Deniz anneanne ile her gün bahçeden erik kopardı yedi. "Erik nerde Deniz", Deniz yukarı bakar :) "Ağaç nerde Deniz", Deniz yukarı bakar :) Dede ile bahçeyi suladı, bir keyif bir keyif :) Su dedin mi olay bitiyor, Deniz anında suyun dibinde :)
Doğa Salihli'de kedileri köpekleri sevdi :) Deniz pek yaklaşmadı. Remzi dedeleri onlara salıncak yaptı. Çingen salıncağı :)
Çok uzattım bu kaydı :) Daha çook yazacak şey var aslında.

Bahçe keyfi :)


Havuz keyfi :)


Deniz keyfi :)


Gezi keyfi :)


Salıncak keyfi :)


Evde oyun


Kurban ve Kırklareli

4 yorum:

  1. Harika bir tatil olmus, masallah hepnize.. cocuklarin farkliliklari beni her seferinde hayretlere dusuruyor :) biri yatakta uyuyor, digeri ortam yadirgiyor, biri denize kosuyor biri soguk su istemiyor.. cok enteresan ya.. masallah kuzucuklara ama epey uzaklara gitmisler, degisik ortamlara girip anneyle babayi hiiic uzmemisler!

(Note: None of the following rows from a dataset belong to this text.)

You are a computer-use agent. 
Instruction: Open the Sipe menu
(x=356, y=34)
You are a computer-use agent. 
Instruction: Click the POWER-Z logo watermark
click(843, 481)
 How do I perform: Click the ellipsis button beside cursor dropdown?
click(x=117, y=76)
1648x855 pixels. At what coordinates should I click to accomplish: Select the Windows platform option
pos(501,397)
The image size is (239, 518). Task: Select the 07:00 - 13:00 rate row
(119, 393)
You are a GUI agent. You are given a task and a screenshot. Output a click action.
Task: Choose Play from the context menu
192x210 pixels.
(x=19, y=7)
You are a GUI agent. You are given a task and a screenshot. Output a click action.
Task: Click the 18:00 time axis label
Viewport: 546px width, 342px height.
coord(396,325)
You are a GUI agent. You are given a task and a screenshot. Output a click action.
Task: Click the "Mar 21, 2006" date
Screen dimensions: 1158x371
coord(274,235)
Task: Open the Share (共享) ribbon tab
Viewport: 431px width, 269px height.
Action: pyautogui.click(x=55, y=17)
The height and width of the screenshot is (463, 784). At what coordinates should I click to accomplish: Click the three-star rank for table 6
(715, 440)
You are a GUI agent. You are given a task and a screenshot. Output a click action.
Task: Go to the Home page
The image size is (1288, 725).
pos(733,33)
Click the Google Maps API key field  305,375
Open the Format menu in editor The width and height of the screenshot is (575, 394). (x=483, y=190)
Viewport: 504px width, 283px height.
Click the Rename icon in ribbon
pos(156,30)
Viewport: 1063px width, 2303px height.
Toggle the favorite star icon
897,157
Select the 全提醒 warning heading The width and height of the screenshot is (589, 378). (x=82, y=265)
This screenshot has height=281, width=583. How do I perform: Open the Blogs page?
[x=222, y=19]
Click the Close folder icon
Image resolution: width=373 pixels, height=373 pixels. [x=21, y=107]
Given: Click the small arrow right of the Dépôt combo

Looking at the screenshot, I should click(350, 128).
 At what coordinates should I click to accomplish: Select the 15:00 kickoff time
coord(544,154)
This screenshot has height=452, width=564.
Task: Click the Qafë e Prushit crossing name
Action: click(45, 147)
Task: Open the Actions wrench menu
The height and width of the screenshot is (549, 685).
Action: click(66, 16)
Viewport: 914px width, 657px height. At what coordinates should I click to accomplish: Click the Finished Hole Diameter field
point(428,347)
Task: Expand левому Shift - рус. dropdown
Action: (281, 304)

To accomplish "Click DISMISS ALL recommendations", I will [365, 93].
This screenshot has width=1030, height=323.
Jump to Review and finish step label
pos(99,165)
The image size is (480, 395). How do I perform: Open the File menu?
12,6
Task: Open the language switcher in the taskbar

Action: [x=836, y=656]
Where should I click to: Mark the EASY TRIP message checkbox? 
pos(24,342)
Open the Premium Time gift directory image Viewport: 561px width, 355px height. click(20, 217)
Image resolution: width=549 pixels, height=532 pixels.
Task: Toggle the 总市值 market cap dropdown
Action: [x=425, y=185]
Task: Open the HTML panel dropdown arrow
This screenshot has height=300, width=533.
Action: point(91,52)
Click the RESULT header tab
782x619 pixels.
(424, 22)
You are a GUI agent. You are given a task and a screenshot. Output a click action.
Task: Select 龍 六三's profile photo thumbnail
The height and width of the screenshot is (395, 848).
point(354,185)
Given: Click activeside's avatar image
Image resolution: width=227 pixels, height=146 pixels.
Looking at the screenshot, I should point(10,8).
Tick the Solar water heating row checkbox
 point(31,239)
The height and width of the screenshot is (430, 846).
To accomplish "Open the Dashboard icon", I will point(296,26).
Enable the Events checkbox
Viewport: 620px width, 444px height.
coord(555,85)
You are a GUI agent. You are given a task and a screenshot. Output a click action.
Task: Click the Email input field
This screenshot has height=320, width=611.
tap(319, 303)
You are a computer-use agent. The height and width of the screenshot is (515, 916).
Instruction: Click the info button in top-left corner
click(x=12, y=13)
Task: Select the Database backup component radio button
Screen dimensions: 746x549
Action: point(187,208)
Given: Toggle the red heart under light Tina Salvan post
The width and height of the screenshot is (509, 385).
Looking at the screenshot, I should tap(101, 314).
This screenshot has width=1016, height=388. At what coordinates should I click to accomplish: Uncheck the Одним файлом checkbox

Aferin onlara! Eve donunce evi ozlemeleri sahnesi gozumun onunde cok iyi canlandi cunku ayni sey Kaan'da da var :)

    YanıtlaSil
  2. Çok güzel bir tatil yapmışsınız ya, keşke ben de orada olabilseydim. Kuzucuklarım büyümüşler, çoook tatlı olmuşlar. Fotoğrafların hepsini tek tek inceledim, nasıl özledim boncukları. Kısmet, belki ilerde bir zaman yine hep birlikte tatil yaparız. Çooook öptüm hepinizi

    YanıtlaSil
  3. Valla o farklılıklar beni de hayrete düşürüyor :) İkizler ama hiç alakaları yok :):)

    YanıtlaSil
  4. Bi dahaki sefere hep beraber oluruz inşallah ablacım :) Ben de sizi çok özledimmm.